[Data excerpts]
○ ○ ○ ○ ○

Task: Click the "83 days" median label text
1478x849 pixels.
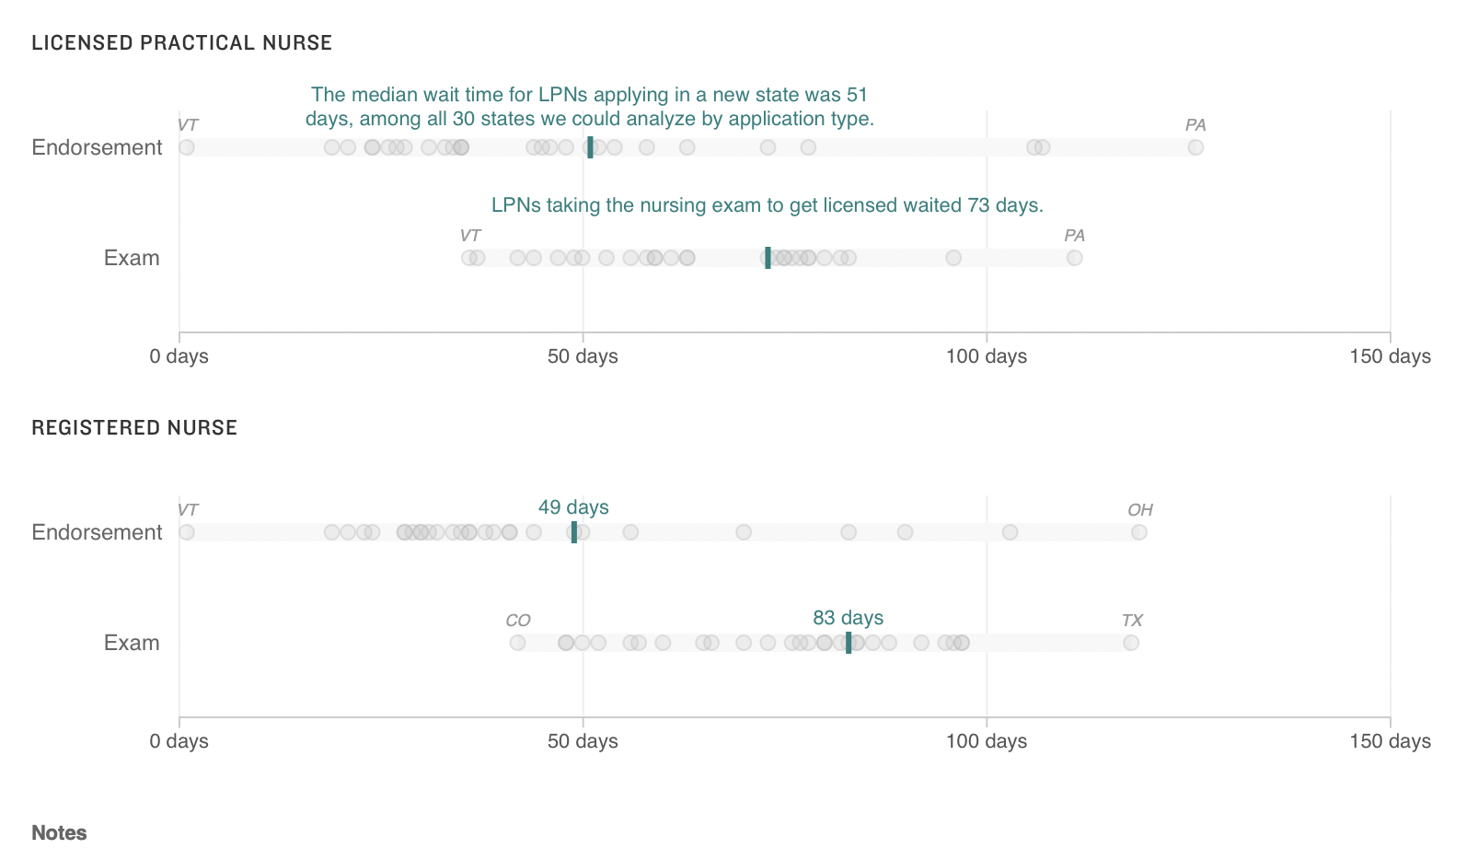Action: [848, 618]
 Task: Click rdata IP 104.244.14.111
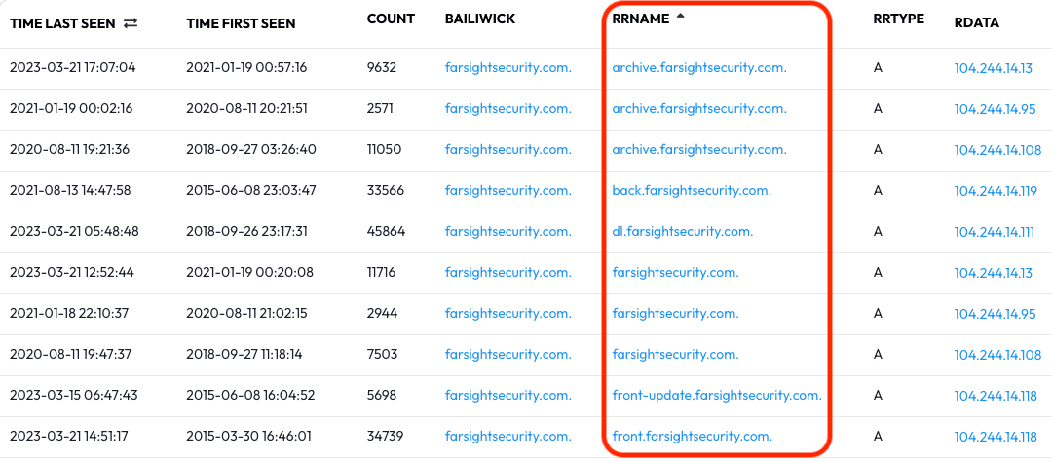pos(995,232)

○ ○ ○ ○ ○

WHAT TO DO:
Return the data exactly. Pictures stay out.

EXERCISE RESULT:
Task: Click the "83 days" median label text
1478x849 pixels.
Action: [848, 618]
 Task: Click rdata IP 104.244.14.111
pos(995,232)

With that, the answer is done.